A riqueza pictórica deste livro obriga a uma lenta apreciação das duplas páginas, e o grafismo sem margens nem brancos tem o efeito da nossa total absorção no mundo subtil de Blondeau

A edição de foto-livros em Portugal está a demonstrar uma enorme capacidade de nos surpreender, seja pela quantidade seja pela qualidade, tratando-se em todo o caso — verdade seja dita — de tiragens reduzidas, com distribuição em lojas e feiras da especialidade e sem favores duma crítica de imprensa que a ignora quanto pode. E no entanto há por aqui muito que admirar: a originalidade das obras, mas também a elevada tecnicidade implicada na impressão destes objetos, a qual está a puxar para cima a competência das nossas melhoras oficinas — das quais, e digo-o mais uma vez, se destaca claramente a Gráfica Maiadouro, que há anos constitui já um notório laboratório de experimentação e inovação escolhido por fotógrafos, designers, académicos e editores, em diálogo com os impressores.
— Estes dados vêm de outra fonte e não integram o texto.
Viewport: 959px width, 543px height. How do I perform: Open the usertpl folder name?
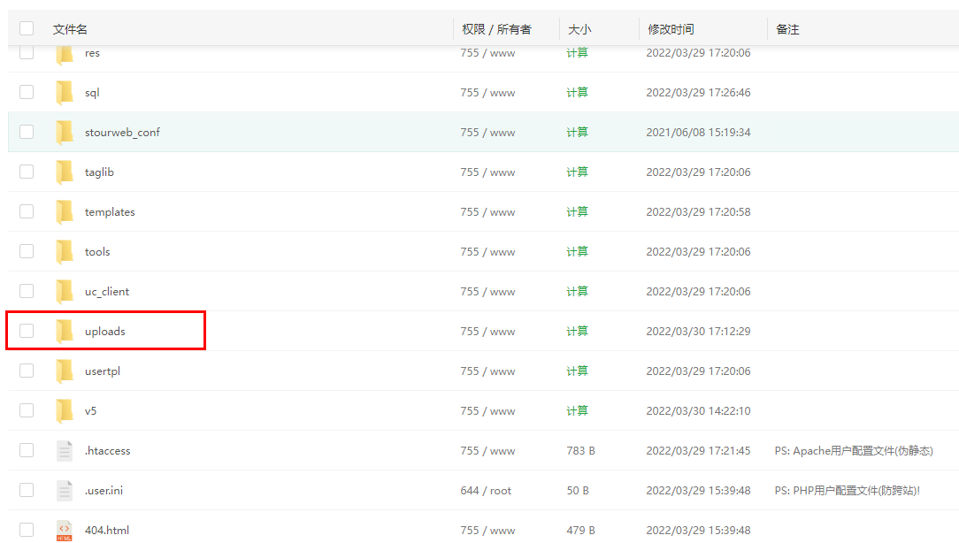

A continuar assim, e com a expansão por redes de boca a ouvido e com o acumular de prémios da sua especialidade, é de prever que editoras e gráficas portuguesas venham a polarizar atenções de fotógrafos e editores de foto-livros doutros países europeus — o que já ocorre com este segundo livro de Bénédicte Blondeau (1986-) com a da XYZ Books, de Tiago Casanova e Pedro Guimarães, que serve de catálogo a uma exposição itinerante e tem financiamento de quatro instituições da Bélgica.


Título: “Ondes”
Fotografias: Bénédicte Blondeau
Design: Joana Durães
Editor: XYZ Books
Apoios: Direcção-Geral das Artes e outros

Páginas: 60

O primeiro, Ce qu’il reste, saiu em 2019, com 450 exemplares. Ondes tirou 600. Nem um nem outro trazem ensaio crítico, nota biográfica ou o que seja que os apresente ou explique, ficando por nossa conta observar as imagens, desprevenidos dessa elucidação. Esta maneira radical reforça a surpresa e o encantamento que o trabalho de Bénédicte Blondeau proporciona e a excelência da impressão sublinha. As ondas a que a artista se refere são, afinal, o vaivém perpétuo da vida do planeta onde nos cabe existir, entre os testemunhos dos grandes deslocamentos de lava, da solidificação de muito antigos glaciares e, claro, das grandes massas de água oceânica fustigando altas ravinas litorâneas, ou não.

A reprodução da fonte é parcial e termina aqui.